あらゆる謙遜の限界

不合理なるがゆえに私は信じると語り、その理性を犠牲に供するような謙遜は、おそらくすでに多くの者がなしとげたであろう。しかし私が知るかぎり、それからともかく一歩だけ離れていて、私が不合理なるがゆえに私は信じると語る、あの謙遜をなしとげた者はいない。 曙光 417

あらゆる謙遜の限界ということで、謙ることについてでも触れていきましょう。

慇懃無礼という言葉があるように必要以上の謙りは一種の皮肉となり、時に相手に対して失礼になったりします。

謙遜はマナーのひとつとして考えられていますが、己の深いところでの信念まで曲げてしまうことになると様々な問題が生じてきます。

いわば慇懃無礼位の感覚で、姿装い態度などが謙遜染みていようが、その奥の信念レベルでは本当に自分に劣等感を感じていないのなら問題はないですが、体育会系にありがちなように本当に謙遜に比例して自分に劣等感を持つ状態なのであればそれは大問題です。

そして時に謙遜によって、相手に調子を乗らせるということが起こり得たりします。

稀に勘違い野郎などが現れ、周りの謙遜具合を利用してその空間を支配しようとすることが起こりえます。

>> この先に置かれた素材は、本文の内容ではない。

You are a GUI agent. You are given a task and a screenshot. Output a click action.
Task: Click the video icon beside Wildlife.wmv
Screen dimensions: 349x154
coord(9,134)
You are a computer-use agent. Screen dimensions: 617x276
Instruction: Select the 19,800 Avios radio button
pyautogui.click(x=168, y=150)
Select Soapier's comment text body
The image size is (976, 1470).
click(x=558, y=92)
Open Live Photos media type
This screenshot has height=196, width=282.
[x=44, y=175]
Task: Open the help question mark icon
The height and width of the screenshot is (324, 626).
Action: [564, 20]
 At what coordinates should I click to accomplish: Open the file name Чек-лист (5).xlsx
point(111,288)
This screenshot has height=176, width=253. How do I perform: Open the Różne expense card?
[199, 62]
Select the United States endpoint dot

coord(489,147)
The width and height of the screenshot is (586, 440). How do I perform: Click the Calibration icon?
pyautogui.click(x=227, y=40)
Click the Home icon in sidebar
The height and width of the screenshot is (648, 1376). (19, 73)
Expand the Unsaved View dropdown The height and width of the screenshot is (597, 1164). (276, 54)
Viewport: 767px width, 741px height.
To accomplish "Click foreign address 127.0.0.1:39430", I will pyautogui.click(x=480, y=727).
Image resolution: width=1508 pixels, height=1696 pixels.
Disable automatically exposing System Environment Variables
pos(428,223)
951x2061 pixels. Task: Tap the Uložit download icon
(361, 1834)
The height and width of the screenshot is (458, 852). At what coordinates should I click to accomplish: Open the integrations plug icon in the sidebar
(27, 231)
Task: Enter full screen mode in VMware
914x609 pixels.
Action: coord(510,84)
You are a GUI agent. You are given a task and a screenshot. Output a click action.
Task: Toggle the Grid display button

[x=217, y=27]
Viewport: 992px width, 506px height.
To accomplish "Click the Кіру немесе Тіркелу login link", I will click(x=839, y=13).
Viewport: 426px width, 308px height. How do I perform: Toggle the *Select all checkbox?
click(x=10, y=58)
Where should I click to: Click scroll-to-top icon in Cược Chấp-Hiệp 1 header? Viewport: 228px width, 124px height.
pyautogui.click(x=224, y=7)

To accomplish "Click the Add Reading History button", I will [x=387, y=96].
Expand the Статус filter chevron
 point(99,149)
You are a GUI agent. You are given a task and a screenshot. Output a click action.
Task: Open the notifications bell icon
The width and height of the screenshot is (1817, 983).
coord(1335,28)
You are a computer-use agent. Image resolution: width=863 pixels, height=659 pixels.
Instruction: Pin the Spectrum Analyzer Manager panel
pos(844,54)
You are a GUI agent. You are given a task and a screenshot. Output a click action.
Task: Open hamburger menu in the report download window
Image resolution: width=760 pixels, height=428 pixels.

さらに、若干の社会的なヒエラルキーや自己のステータスを元に謙遜をしすぎると、本当にその言葉につられるように劣等感を感じてしまうことも起こってしまうことがあります。

謙遜せずに自慢ばかりして、その言動をもって自尊心を満たそうとしている様は京都ではご法度ですが、同時に憐れみ乞いのような謙遜をするのもご法度です。

また相手の謙りをもって横柄になったり、褒めに対して無駄に喜んだり自慢したりすると、心底馬鹿にされるのがこの土地の文化です。

虚勢を張るような形で、あえて謙遜しないというところはすぐに見抜かれます。

しかしながら心底劣等感が無く、謙遜自体を無駄なものだと心底思っているのであればそれは通用したりします。

心の何処かでは謙遜をマナーだと思いながら、「オレはオレ教」などとタメ口で虚勢を張っている様は疎がられますが、別に本当に垣根のないマインドがあるのならば、それは許容されます。

表面上の謙遜云々ではなく、その奥の意識レベルによって判断されるような形です。

そういうわけで、内側の状態が外に反映される、ということを別の角度から解釈すれば、このような感じになります。